# Baseline measures

Step1. Import packages

The sub-package used to compute the baseline measures is aif360.sklearn. This package allows users to apply the bias metrics on their own datasets. For more information, please refer to
https://github.com/Trusted-AI/AIF360/tree/master/aif360/sklearn.

In [None]:
import numpy as np
import pandas as pd

!pip install 'aif360[OptimPreproc]' 

from sklearn.linear_model import LogisticRegression, LogisticRegressionCV, SGDClassifier
from sklearn.model_selection import train_test_split, KFold, cross_val_score
from aif360.sklearn.metrics import consistency_score,generalized_entropy_error,generalized_entropy_index,theil_index,coefficient_of_variation
from aif360.sklearn.metrics import statistical_parity_difference,disparate_impact_ratio,equal_opportunity_difference,average_odds_difference
from aif360.sklearn.datasets import standardize_dataset, to_dataframe

Step2. Import and preprocess dataset. Initialize objects.

Attribute 8 is *Gender* and attribute 12 is *Age*. For more information about preprocessing please refer to https://aif360.readthedocs.io/en/latest/modules/generated/aif360.sklearn.datasets.standardize_dataset.html#aif360.sklearn.datasets.standardize_dataset.  

In [168]:
# import dataset
df = pd.read_csv("german_data_normalized.csv", header = None)

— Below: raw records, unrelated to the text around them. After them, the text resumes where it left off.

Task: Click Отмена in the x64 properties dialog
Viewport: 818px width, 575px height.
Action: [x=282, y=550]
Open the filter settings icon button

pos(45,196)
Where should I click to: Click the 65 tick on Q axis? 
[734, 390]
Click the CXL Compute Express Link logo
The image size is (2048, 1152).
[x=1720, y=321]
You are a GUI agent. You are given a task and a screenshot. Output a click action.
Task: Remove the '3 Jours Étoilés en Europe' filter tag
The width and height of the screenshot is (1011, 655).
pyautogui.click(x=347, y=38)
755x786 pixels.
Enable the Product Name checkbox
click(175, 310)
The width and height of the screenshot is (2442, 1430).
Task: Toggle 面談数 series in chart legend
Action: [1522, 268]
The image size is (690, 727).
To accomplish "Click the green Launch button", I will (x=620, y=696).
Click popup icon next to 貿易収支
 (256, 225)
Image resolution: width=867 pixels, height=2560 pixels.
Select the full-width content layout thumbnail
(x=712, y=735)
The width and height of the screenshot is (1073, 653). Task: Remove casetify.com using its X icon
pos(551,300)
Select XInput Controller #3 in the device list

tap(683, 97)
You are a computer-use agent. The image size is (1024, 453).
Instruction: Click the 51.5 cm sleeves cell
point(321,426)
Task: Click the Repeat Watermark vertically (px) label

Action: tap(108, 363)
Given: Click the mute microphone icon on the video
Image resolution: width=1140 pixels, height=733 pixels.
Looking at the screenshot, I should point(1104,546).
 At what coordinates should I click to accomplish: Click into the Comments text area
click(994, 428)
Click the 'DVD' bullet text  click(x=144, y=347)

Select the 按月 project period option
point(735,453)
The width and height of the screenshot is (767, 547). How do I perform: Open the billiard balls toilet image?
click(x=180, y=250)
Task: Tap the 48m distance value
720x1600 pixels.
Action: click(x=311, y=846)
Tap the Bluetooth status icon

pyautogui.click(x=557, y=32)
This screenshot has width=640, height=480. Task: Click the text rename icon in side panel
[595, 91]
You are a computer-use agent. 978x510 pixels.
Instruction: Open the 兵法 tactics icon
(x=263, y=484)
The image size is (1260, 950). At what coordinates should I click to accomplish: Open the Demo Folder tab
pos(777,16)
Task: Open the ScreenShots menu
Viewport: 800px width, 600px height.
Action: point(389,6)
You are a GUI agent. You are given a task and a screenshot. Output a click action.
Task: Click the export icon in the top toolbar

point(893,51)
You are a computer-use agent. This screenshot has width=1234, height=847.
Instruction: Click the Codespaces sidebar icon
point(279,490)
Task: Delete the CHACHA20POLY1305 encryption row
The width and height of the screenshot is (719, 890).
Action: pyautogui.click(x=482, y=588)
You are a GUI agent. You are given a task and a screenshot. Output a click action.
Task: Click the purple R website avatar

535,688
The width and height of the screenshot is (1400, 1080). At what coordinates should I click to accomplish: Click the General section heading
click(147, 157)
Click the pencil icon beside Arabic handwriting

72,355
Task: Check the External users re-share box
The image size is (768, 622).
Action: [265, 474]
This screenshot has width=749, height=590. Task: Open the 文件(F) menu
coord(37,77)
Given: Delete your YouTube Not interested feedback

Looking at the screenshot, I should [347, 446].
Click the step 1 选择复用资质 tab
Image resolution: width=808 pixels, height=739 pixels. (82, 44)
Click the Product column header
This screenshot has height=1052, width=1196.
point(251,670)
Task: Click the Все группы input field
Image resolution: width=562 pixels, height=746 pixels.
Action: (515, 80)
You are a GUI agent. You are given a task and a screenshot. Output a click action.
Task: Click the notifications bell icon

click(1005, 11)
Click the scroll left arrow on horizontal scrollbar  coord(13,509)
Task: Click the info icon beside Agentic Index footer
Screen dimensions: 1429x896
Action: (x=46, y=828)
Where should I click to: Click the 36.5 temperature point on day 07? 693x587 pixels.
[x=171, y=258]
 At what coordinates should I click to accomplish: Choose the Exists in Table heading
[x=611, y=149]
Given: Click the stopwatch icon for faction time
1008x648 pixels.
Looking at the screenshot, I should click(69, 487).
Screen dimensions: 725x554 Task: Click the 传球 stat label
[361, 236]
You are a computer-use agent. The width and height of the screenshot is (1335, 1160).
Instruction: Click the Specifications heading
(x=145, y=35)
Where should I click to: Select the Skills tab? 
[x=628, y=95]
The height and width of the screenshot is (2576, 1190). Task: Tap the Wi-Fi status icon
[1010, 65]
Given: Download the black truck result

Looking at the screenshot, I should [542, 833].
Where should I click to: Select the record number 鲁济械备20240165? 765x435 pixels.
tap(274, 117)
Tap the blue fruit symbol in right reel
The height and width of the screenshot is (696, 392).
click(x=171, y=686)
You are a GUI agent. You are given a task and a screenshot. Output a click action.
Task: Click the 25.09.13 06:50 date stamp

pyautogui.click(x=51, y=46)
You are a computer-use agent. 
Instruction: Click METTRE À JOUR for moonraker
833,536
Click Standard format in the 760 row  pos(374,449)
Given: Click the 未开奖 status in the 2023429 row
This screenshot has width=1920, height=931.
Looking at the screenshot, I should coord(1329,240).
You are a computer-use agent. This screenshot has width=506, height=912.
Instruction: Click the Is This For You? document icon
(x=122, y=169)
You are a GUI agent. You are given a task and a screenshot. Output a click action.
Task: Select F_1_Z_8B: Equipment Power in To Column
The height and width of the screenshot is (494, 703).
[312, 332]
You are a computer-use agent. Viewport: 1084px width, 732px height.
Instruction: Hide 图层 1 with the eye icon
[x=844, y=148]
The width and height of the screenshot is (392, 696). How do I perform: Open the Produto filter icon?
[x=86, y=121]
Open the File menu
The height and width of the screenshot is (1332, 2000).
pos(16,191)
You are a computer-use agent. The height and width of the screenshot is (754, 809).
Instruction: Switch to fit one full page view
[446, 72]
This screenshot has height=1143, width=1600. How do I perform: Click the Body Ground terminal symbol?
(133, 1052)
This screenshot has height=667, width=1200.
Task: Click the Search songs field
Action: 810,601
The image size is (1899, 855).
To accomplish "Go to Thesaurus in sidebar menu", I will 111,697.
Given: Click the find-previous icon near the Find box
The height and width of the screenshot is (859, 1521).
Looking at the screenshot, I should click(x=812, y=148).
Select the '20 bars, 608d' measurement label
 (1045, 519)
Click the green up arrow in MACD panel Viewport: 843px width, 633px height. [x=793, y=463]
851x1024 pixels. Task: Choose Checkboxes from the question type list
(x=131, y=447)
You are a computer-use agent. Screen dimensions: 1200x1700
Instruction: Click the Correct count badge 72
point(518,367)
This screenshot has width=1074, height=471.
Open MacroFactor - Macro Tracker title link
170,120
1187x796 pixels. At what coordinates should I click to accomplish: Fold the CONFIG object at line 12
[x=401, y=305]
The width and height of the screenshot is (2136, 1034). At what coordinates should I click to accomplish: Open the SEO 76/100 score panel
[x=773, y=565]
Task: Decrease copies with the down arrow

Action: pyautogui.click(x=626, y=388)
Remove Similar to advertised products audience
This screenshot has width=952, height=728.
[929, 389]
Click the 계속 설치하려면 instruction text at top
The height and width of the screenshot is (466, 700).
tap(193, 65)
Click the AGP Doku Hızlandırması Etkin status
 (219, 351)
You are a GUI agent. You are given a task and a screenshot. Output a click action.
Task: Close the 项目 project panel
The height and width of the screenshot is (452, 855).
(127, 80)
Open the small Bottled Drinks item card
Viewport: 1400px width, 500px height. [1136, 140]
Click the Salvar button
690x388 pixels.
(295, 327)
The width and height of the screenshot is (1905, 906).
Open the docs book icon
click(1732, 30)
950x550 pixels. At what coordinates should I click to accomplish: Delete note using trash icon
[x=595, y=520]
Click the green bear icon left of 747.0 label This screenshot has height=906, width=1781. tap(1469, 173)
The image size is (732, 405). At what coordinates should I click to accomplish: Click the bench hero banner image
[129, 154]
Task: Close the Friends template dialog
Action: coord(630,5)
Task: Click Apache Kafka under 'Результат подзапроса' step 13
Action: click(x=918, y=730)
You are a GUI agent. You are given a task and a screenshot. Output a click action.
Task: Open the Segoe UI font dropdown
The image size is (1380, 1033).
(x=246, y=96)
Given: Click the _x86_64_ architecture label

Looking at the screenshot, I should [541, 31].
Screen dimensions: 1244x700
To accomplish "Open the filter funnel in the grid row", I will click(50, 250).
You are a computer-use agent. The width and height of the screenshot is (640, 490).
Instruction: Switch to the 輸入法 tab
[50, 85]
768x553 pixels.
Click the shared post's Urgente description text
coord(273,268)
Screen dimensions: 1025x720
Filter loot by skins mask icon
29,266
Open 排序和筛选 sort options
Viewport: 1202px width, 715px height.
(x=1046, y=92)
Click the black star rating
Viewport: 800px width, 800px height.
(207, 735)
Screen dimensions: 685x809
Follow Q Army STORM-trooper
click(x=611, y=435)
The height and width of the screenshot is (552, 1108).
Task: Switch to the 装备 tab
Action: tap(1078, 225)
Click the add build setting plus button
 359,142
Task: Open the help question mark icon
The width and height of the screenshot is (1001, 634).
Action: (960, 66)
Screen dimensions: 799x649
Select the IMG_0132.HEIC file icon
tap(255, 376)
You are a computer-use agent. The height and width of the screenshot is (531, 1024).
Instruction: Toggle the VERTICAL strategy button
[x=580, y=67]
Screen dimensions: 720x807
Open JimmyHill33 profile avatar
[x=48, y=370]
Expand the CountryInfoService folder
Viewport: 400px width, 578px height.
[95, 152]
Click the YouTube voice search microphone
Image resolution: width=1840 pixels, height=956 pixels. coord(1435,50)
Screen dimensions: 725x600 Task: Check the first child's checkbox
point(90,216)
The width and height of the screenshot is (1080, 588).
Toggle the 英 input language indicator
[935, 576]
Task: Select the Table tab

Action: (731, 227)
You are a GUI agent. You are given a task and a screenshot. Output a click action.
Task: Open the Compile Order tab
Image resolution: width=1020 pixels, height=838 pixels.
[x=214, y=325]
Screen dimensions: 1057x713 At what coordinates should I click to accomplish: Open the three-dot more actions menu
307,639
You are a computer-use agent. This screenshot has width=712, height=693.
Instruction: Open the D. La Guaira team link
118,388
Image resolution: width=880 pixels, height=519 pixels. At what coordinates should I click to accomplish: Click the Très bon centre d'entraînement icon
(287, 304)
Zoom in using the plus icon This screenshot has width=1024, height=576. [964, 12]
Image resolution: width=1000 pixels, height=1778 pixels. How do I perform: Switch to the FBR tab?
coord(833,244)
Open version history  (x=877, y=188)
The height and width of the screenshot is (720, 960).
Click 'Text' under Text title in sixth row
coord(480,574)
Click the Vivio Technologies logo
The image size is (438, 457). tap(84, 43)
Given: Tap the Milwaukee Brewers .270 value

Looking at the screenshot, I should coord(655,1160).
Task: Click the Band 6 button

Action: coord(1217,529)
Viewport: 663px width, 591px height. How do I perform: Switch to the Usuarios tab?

# preprocess data following aif360.sklearn instructions
X,y = standardize_dataset(df,prot_attr=[8,12],target=20)

# initialize objects
dataset = [] # scenario
consistency = [] 
generalized_entropy = []

Step3. Compute individal and group fairness baseline measures

Individual fairness metrics:
- Consistency score: measures how similar the labels are for similar instances
- Generalised entropy error: measures inequality over a population. This algorithm compares the predictions made by a classifier with the ground truth. To that end, a LogisticRegression is used. Note that no test-train split is made as well as no hyperparameter tuning. 

First, we compute measures using all attributes in the dataset. 

In [169]:
# Feature combination 1
dataset.append('German_all_attributes')
consistency.append(consistency_score(X, y))

#X_tr, X_te, y_tr, y_te = train_test_split(X, y, random_state = 1,test_size=0.3)
model = LogisticRegression(max_iter=1000,random_state=1)
model.fit(X,y)
y_pred = model.predict(X)
print(model.score(X,y))

generalized_entropy.append(generalized_entropy_error(y, y_pred,pos_label=0))

0.777


Second, we exclude the attribute gender from the dataset and compute measures once more.

In [170]:
# Feature combination 2.1
dataset.append('German_excl_gender')

X,y = standardize_dataset(df,prot_attr=[8,12], dropcols=[8], target=20)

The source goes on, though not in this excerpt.